В этом, конечно, он был прав, поскольку много, очень много на дорогах страны встречалось любителей романов Понсон дю Террайля[297] и также — «Отверженных» Гюго, и персонажи их изменяли свои имена, возраст и внешний вид, всегда обманывая своих преследователей. Гастон Леру показал, способности раствориться в окружающей среде некоего злодея в своем много раз переиздаваемом и читаемом романе, «Мистерия желтой комнаты». И на фоне классических образов мятежников, исторических outlaws[298], непреклонных и неуловимых, имя «Студент» не сходило с языка — в казармах, на вечеринках в городских домах, в безыскусных песенках, зазвучавших в деревнях, хотя там, по сути дела, еще плохо представляли себе, что такое коммунизм, и Студента воспринимали как бойца-реформатора, защитника бедных, врага богачей, бич лихоимцев, патриота, возрождающего подавленный капитализмом дух нации; люди в нем видели преемника народных вождей эпохи наших войн за независимость, продолжающих жить в памяти народа благодаря своим благородным и справедливым выступлениям.

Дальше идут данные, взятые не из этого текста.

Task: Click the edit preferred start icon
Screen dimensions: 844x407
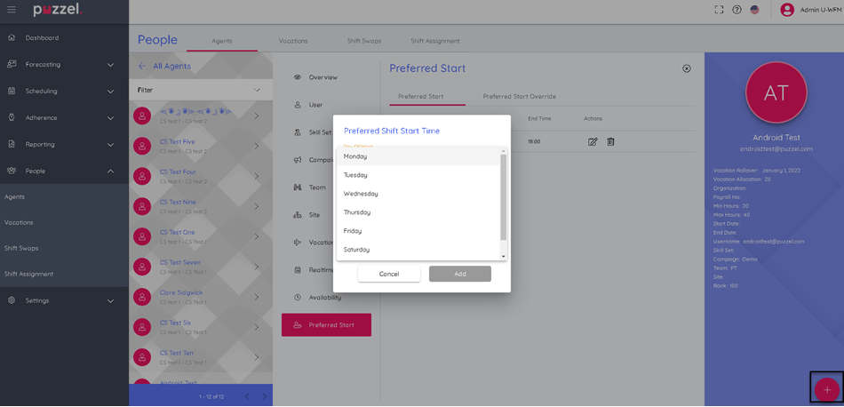Action: click(x=593, y=141)
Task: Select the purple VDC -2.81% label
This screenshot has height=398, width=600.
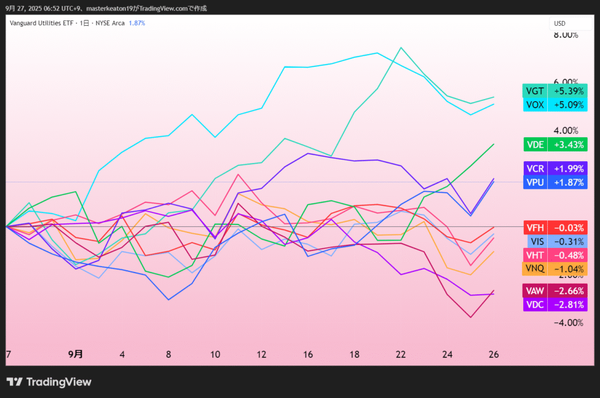Action: click(554, 305)
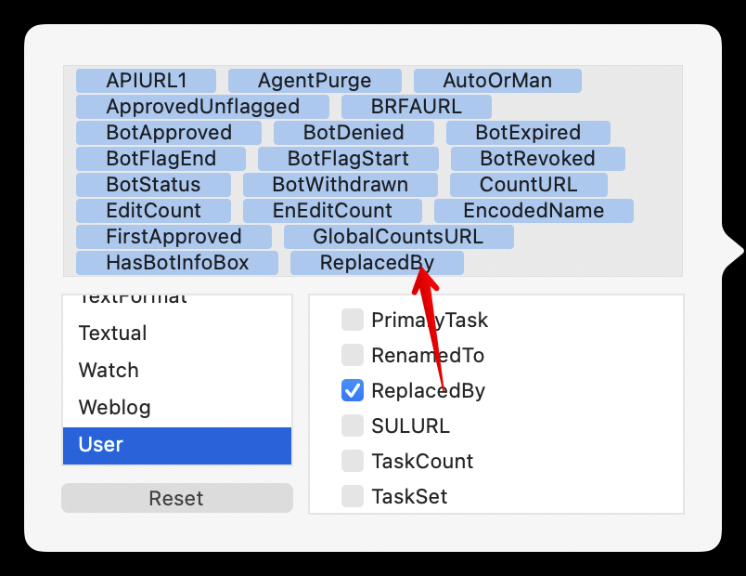
Task: Tick the RenamedTo checkbox
Action: [x=353, y=355]
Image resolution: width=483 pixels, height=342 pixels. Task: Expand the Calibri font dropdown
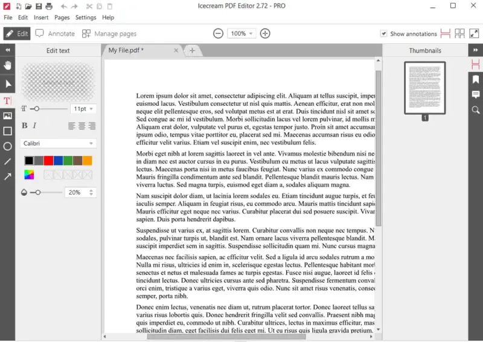point(58,143)
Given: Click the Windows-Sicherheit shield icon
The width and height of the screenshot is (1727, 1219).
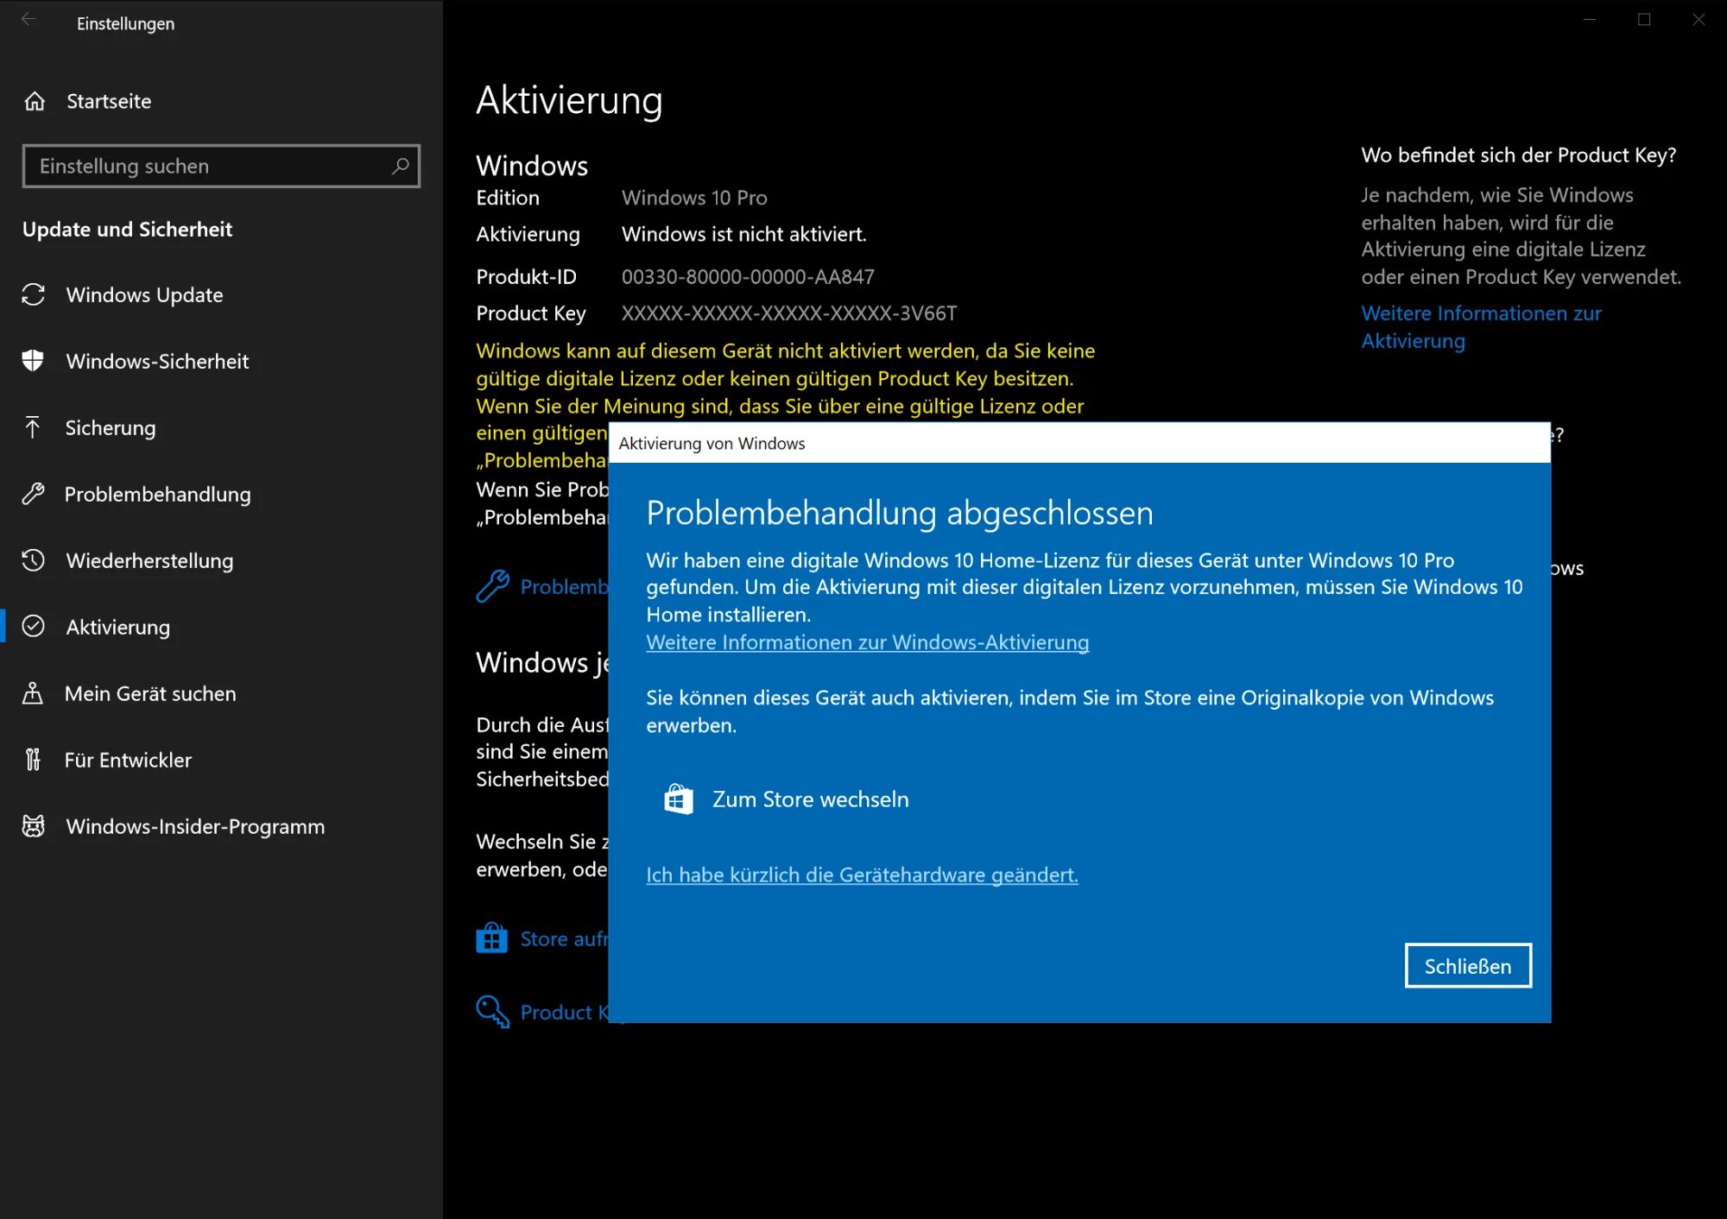Looking at the screenshot, I should click(33, 361).
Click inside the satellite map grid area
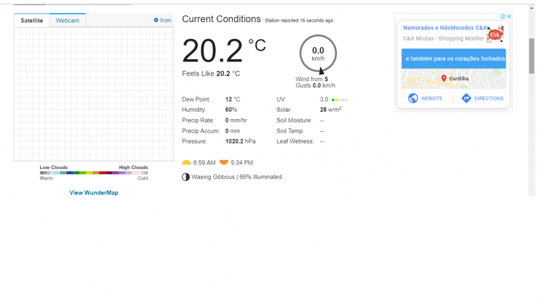 click(94, 93)
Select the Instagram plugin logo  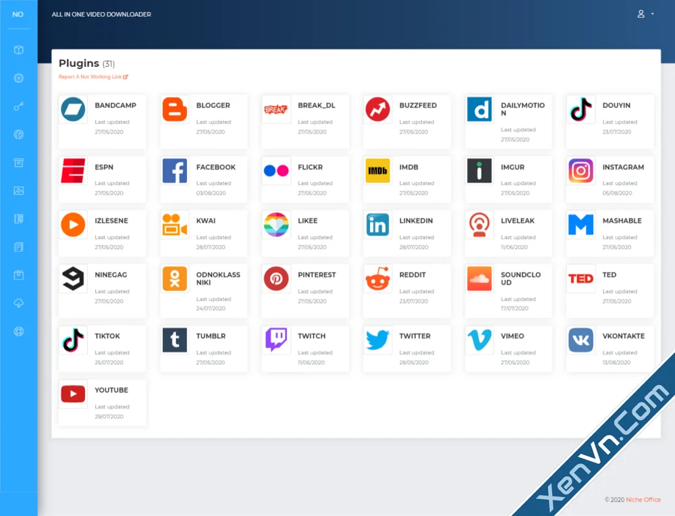pyautogui.click(x=580, y=171)
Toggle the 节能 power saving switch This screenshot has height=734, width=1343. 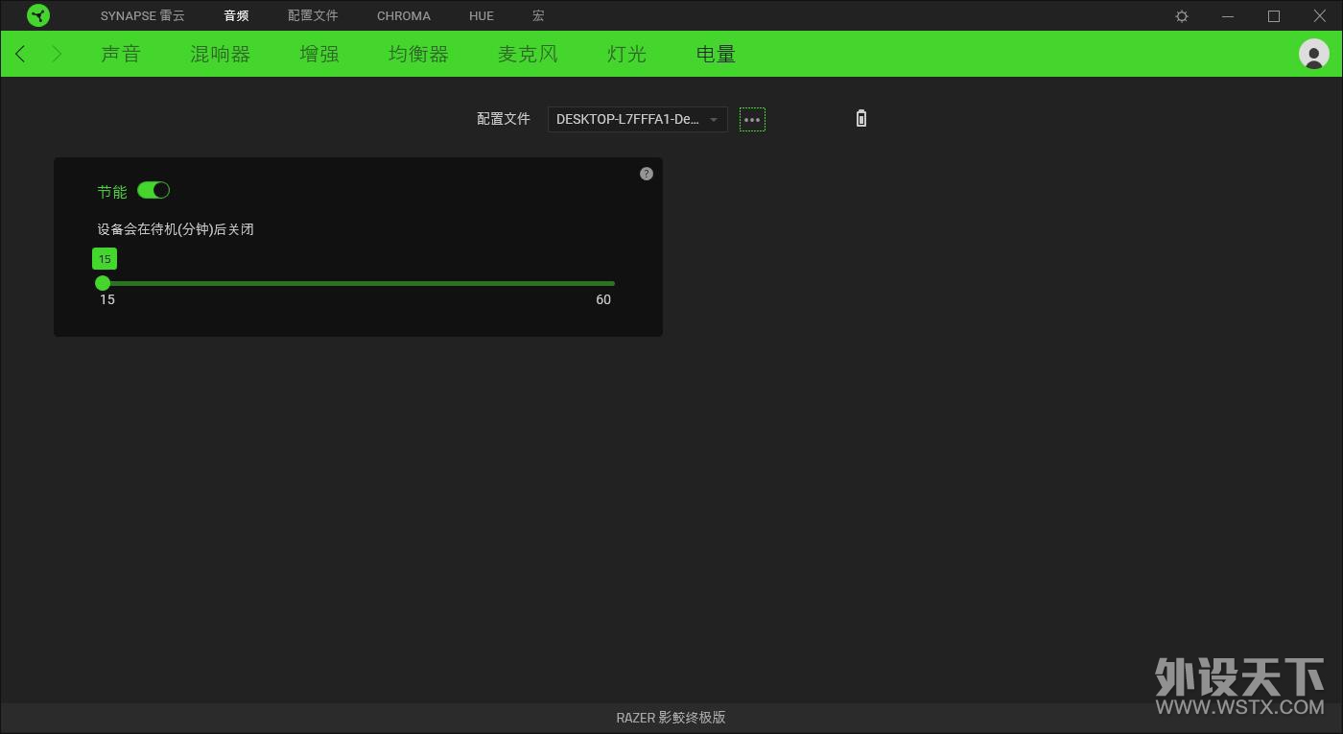click(153, 190)
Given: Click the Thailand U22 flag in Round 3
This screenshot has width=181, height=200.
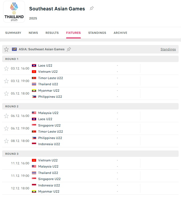Looking at the screenshot, I should point(34,173).
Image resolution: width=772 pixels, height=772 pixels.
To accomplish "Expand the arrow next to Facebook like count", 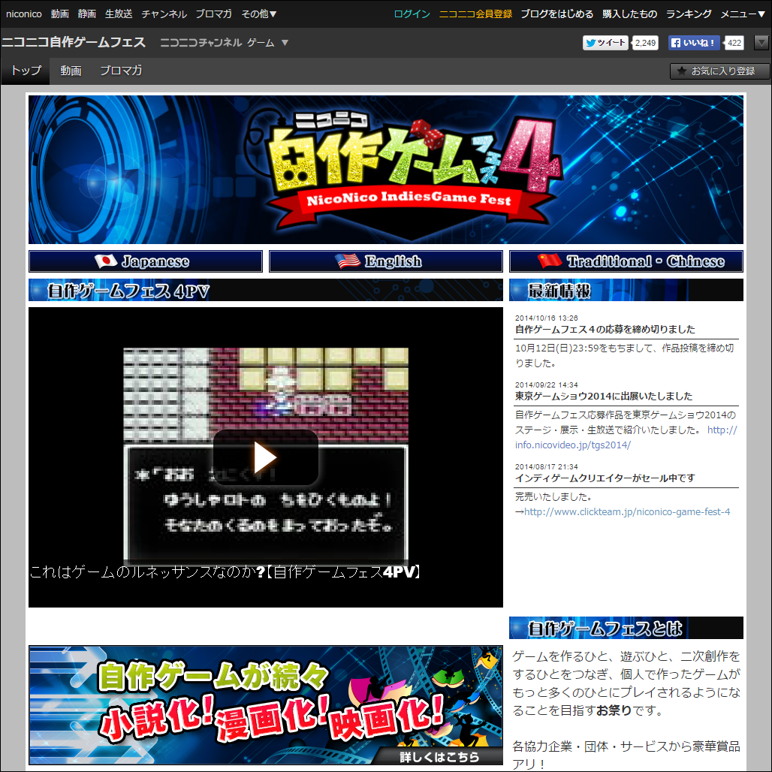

Он вездесущ, и слава об этом растет день ото дня: он, одаренный талантом находить неведомые тропы, издеваясь над полицейскими патрулями, заставами, и дорожной охраной, — переносится из шахт Севера на Пристань Вероники, из края лесорубов на необитаемые плоскогорья, где лишь цветет фрайлехон. Легенда о Студенте обогащалась восхваляющими его повествованиями, романсами о его подвигах, что переходили из уст в уста: он мог проскользнуть, казалось, через самые узкие и непролазные для человека щели; он легко перепрыгивал с крыши на крышу, переодевался протестантским пастором, францисканским капуцином, один раз прикидывался слепым, другой раз — лжеполицейским, а то был пахарем, шахтером, погонщиком каравана вьючных животных, врачом с докторским саквояжем, английским туристом, бродячим арфистом, носильщиком больших плетеных корзин, и пока службы государственной безопасности его разыскивали под невероятный грохот мотоциклов, прочесывая кварталы Столицы, вполне вероятно, что он преспокойным образом отдыхал на скамье Центрального Парка — в парике старика, седобородый, в черных очках, уткнув нос в сегодняшнюю газету; некоторые его сторонники — а вообще-то кто знал, были у него сторонники или нет, — там, вдали, где среди камней растут агавы и кактусы, на побережье, где царят водоросли и рыбачьи сети, на полях спеющей пшеницы и на гумне среди снегов, пели ту песенку, что многие годы назад частенько можно было слышать в Мексике:

Нас, аграристов, обзывают голытьбою и ворами,

а мы просто не желаем у хозяев быть быками.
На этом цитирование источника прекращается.